**Exercises**:
1: In the court opinion, what weekly wage was the plaintiff paid?
2: Copy the court opinion starting at "The evidence adduced" and ending at "of the table.", replacing "table" with "bench" each time it appears.

**Article**:
┄┄┄┄┄┄┄┄┄┄

This is an action for damages for personal injuries, resulting from the blow of a hammer upon a hatchet used as a chisel, which caused a steel sliver to fly and pierce plaintiff's eye so that its vision is obscured. The jury awarded plaintiff $15,000, and defendant appealed from the judgment entered on the verdict.

The evidence adduced warrants the finding that, on September 25, 1924, plaintiff, a negro, then twenty-two years of age, had been in defendant's employ for three or four days. His wages were eighteen dollars a week. Hired by the foreman of the tin shop, his duties consisted in shearing brass parts from cans, which cans were to be destroyed. It develops that shears were used to cut the brass from cans. The shears rested upon and were fastened to, a table by means of a metal strap about an inch wide, nailed to the table. The shears, about twenty-eight inches in length, were operated by means of a handle, similar to the handle of a pump. The nail heads were driven into the wood of the table.

The plaintiff, who was inexperienced, was working with a white man named Seibert, hired the day after plaintiff began his service. In the forenoon of the day he was injured, plaintiff complained to the foreman that the shears were set too low. The foreman agreed to raise them, telling plaintiff he would show him the way. Subsequent to the noon hour, at the suggestion of Seibert, plaintiff saw the foreman and requested a claw-hammer with which to pull the nails, the foreman responding that he did not have one. Upon informing the foreman that the nails were too deeply imbedded in the wood, and that a claw-hammer was necessary, the foreman said to plaintiff, "Well, use the hatchet as a chisel." In instructing plaintiff in the method of using it as a chisel, the foreman said, "Place the blade of the hatchet against the nail and take the hammer and hit it, and you can cut the nails off and remove the strap from the shears." On returning to the table, plaintiff communicated to Seibert the advice of the foreman. As suggested, using the hatchet as a chisel and hitting it with the hammer, Seibert severed the heads of two nails. He then said to plaintiff, "You try some." Plaintiff, adopting the same method, placed the blade of the hatchet against the head of a nail and while engaged in thus cutting it off, a sliver of steel flew from the hatchet and pierced the eye, leaving it with a vision able to distinguish light only. Other pertinent facts, if any, will be stated in the opinion.

┄┄┄┄┄┄┄┄┄┄

**Given material**:
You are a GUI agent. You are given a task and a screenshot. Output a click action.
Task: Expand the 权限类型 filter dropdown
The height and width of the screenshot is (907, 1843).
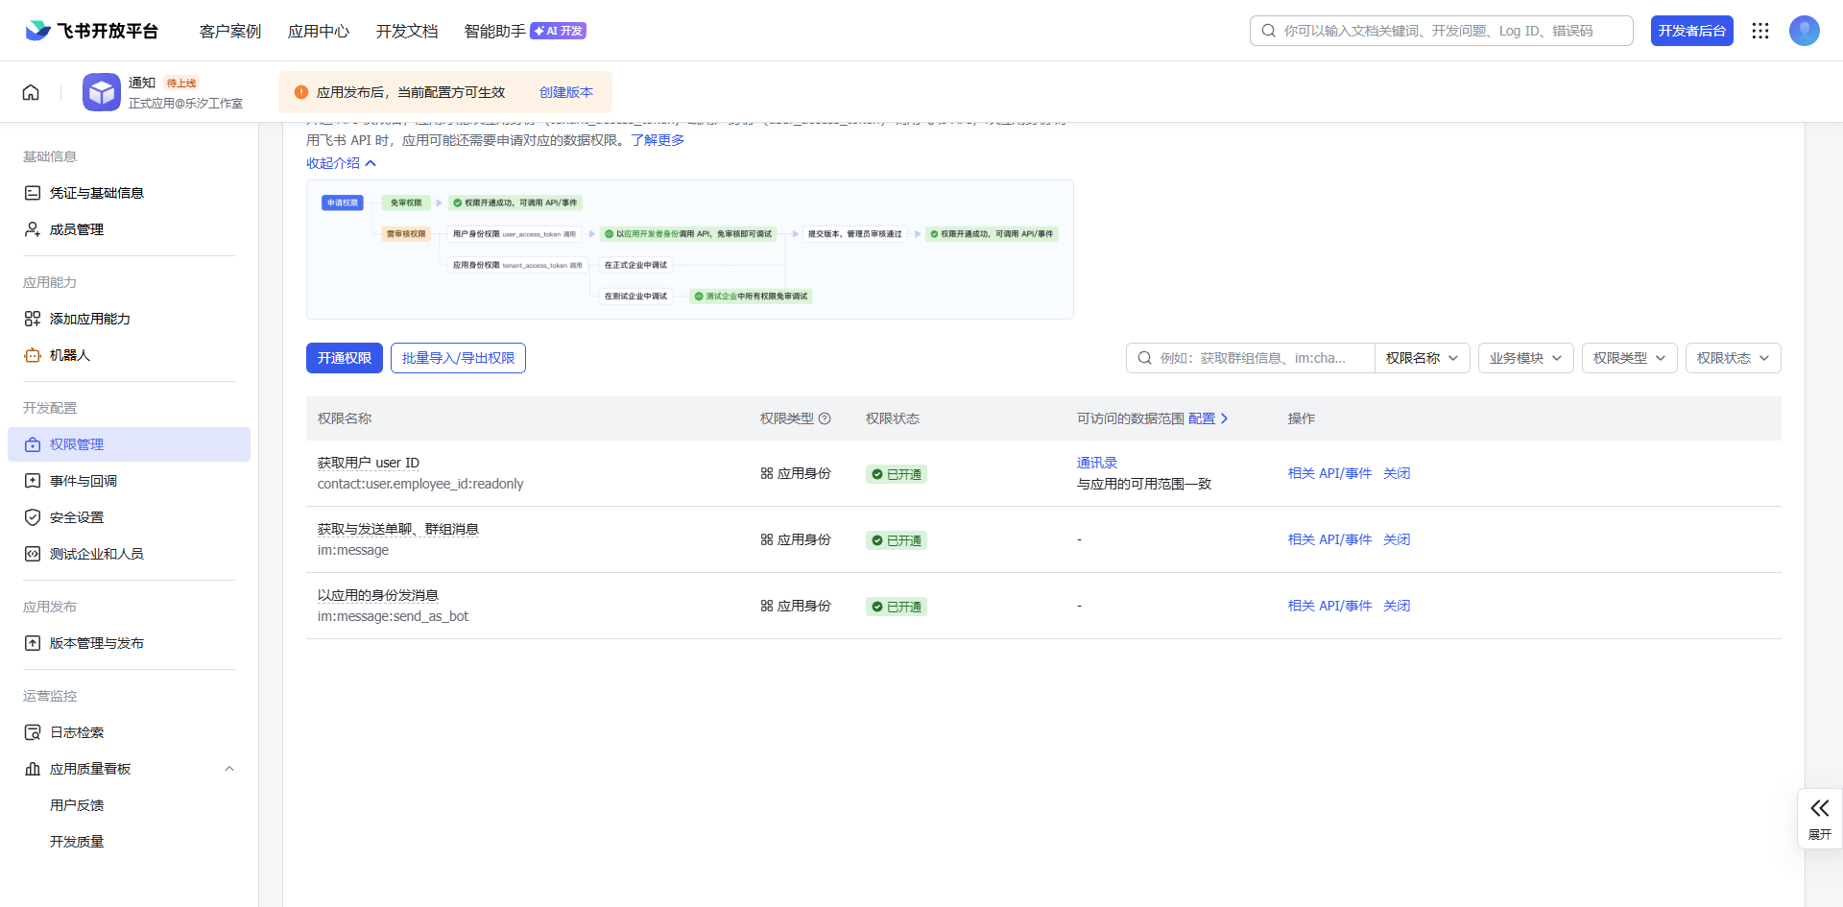(1629, 358)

┄┄┄┄┄┄┄┄┄┄

**The solutions**:
1: Eighteen dollars a week.

2:
The evidence adduced warrants the finding that, on September 25, 1924, plaintiff, a negro, then twenty-two years of age, had been in defendant's employ for three or four days. His wages were eighteen dollars a week. Hired by the foreman of the tin shop, his duties consisted in shearing brass parts from cans, which cans were to be destroyed. It develops that shears were used to cut the brass from cans. The shears rested upon and were fastened to, a bench by means of a metal strap about an inch wide, nailed to the bench. The shears, about twenty-eight inches in length, were operated by means of a handle, similar to the handle of a pump. The nail heads were driven into the wood of the bench.